Israël a annoncé mardi avoir terminé les travaux d’élévation de sa barrière électronique frontalière avec l’Egypte, sur un tronçon emprunté par de nombreux immigrants clandestins africains et trafiquants.

La barrière, dont la construction a été achevée en 2014, s’étend le long de la frontière de 242 km entre Israël et l’Egypte, de la pointe sud de la bande de Gaza à la ville d’Eilat.

Le gouvernement israélien avait approuvé en janvier 2010 la construction de cette barrière pour bloquer l’immigration clandestine, le trafic de drogue et d’armes et les infiltrations de terroristes.

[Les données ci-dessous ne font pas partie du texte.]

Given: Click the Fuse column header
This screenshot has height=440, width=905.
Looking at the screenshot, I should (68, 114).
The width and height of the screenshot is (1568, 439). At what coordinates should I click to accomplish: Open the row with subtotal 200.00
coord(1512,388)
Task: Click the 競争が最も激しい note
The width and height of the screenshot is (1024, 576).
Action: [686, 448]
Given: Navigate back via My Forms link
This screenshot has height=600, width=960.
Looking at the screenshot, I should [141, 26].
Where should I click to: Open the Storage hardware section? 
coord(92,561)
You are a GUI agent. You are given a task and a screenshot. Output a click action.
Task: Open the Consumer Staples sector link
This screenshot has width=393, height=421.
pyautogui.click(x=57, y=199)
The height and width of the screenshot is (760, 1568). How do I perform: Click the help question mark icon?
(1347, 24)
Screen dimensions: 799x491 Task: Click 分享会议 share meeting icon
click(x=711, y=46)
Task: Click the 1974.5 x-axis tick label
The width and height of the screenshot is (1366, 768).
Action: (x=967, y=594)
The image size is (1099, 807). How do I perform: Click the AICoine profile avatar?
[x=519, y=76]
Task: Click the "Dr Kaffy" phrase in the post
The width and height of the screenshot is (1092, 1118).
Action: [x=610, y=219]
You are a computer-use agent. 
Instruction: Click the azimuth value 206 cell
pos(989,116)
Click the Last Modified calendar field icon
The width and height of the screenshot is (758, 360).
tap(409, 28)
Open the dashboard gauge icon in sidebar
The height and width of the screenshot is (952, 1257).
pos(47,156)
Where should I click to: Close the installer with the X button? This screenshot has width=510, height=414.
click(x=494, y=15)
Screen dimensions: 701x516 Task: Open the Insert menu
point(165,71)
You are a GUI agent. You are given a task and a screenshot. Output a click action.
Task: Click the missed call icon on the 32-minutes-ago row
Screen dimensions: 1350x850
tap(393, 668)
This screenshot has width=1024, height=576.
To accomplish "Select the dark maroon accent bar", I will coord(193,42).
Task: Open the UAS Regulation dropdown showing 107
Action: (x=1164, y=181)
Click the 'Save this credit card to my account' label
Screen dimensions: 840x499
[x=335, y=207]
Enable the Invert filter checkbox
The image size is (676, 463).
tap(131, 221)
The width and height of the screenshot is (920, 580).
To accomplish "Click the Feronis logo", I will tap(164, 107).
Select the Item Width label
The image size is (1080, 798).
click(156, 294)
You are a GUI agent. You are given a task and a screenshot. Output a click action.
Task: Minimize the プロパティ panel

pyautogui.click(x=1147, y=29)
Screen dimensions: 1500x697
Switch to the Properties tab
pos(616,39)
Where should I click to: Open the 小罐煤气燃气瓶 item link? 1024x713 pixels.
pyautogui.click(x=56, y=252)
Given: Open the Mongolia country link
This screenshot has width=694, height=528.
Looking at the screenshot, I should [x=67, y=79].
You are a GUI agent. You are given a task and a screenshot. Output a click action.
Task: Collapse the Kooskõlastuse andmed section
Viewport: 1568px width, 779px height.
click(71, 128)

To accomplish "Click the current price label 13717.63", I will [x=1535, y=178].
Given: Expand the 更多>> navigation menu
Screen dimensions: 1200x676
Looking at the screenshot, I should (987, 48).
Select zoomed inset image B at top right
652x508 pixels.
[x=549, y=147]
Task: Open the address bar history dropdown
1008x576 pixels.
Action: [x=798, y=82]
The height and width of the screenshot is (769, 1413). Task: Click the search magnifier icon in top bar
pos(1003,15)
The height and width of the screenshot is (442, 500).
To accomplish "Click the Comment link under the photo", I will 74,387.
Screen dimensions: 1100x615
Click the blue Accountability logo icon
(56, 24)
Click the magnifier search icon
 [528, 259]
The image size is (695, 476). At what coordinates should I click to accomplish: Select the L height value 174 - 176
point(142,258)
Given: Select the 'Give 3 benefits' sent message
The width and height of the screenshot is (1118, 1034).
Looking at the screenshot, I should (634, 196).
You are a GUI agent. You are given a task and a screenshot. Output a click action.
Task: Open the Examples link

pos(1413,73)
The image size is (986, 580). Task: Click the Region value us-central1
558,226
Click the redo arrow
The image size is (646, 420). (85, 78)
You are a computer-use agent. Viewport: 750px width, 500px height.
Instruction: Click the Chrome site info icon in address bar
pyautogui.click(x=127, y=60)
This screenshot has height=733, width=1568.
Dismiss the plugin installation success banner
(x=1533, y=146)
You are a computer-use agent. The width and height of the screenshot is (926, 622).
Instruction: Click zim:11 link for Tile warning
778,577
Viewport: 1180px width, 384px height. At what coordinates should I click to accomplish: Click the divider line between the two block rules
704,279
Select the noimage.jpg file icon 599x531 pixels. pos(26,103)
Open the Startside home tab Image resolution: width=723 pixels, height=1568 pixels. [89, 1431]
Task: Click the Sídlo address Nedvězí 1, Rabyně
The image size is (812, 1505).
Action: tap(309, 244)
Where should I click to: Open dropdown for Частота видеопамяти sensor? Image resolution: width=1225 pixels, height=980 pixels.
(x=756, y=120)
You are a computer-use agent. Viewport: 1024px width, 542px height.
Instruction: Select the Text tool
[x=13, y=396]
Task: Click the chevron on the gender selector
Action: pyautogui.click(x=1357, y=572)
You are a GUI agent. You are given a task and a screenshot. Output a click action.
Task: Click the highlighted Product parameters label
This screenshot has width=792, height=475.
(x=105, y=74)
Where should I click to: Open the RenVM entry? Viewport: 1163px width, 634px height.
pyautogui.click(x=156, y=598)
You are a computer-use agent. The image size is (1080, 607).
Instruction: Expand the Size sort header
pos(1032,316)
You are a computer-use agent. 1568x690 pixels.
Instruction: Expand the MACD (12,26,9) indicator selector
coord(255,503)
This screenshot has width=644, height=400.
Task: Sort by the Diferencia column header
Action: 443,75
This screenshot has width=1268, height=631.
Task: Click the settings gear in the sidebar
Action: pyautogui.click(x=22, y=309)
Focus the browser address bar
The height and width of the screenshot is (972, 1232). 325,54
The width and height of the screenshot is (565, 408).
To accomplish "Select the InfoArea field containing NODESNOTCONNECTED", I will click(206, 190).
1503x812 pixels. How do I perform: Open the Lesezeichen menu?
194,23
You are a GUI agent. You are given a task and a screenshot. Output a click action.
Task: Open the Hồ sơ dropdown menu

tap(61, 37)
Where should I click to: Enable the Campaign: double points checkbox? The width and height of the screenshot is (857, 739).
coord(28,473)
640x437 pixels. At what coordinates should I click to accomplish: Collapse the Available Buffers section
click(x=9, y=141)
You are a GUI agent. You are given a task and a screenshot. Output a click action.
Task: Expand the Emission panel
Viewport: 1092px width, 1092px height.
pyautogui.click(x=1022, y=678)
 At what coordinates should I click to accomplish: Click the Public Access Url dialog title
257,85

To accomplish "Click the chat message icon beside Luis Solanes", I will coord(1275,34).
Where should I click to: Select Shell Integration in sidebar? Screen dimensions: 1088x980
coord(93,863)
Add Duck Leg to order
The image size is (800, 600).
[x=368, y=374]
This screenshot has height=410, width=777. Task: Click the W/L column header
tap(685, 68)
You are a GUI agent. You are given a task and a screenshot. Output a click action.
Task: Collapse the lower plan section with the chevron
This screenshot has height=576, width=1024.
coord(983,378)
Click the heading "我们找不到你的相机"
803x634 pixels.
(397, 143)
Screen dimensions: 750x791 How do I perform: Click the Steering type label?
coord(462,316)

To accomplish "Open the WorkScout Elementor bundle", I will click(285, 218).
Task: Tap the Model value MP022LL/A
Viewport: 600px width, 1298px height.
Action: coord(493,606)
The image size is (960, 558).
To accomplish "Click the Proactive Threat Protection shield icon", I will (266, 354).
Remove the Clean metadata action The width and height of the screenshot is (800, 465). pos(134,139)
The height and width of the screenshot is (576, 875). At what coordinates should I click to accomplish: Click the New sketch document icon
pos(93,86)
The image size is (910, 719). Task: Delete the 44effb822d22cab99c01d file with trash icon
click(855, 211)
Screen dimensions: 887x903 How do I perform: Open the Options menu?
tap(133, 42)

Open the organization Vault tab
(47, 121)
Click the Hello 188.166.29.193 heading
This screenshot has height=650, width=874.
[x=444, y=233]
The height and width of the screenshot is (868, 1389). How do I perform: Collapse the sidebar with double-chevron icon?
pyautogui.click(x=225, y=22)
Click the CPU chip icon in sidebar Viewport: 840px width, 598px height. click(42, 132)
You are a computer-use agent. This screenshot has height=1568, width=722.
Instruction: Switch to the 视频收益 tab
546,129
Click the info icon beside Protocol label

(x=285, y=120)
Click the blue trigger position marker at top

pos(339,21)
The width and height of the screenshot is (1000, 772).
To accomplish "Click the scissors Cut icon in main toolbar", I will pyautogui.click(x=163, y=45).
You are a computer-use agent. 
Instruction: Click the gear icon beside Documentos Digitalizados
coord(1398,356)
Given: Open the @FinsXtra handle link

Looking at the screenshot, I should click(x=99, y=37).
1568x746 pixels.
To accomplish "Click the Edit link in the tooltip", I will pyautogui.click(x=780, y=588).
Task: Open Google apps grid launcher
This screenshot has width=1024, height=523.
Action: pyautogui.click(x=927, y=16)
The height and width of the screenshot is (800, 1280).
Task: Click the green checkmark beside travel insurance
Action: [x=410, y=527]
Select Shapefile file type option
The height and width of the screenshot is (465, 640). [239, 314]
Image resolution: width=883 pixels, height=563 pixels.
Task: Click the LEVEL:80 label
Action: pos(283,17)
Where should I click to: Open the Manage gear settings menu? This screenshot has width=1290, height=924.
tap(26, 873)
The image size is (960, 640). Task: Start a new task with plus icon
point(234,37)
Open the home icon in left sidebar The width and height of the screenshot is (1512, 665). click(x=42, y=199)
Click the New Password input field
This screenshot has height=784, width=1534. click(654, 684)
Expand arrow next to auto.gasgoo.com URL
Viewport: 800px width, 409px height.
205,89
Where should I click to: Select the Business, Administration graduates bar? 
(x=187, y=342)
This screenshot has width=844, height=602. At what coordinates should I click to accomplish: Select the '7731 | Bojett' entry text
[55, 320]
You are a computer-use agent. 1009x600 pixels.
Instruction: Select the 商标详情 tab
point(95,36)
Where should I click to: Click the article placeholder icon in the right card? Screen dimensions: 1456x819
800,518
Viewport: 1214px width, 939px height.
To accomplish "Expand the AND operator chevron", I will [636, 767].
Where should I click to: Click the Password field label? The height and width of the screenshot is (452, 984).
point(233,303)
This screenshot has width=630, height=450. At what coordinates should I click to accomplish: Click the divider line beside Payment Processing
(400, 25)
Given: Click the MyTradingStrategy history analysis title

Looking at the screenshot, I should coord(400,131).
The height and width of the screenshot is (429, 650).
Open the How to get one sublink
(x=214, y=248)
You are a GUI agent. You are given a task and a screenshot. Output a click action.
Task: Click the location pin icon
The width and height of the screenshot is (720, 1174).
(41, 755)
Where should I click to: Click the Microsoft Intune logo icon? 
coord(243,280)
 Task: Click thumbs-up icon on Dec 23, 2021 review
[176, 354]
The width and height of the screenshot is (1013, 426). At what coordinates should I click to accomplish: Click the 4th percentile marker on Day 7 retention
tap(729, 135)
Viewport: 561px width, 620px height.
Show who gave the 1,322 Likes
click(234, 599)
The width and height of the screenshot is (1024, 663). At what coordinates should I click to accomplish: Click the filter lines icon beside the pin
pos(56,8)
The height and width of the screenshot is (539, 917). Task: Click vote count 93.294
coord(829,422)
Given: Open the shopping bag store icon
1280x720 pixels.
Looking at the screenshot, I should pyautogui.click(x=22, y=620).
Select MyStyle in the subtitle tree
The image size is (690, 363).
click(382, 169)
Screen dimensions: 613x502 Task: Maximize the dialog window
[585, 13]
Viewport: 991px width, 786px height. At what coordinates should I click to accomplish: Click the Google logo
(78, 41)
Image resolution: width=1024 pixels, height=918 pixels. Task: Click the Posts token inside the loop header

La barrière a été élevée au cours des derniers mois de cinq mètres de haut à huit mètres sur 17 km de tronçon, a indiqué le ministère israélien de la Défense dans un communiqué.

En 2015, 213 immigrants clandestins avaient réussi à s’infiltrer par cette barrière tandis que seulement 11 ont pénétré en Israël en 2016, selon le ministère de la Défense.

Selon l’ONU, Israël abrite 53.000 réfugiés et demandeurs d’asile, la plupart entrés illégalement via le Sinaï égyptien. Parmi eux, 36.000 sont venus d’Erythrée et 14.000 du Soudan. Israël leur accorde très peu le statut de réfugiés.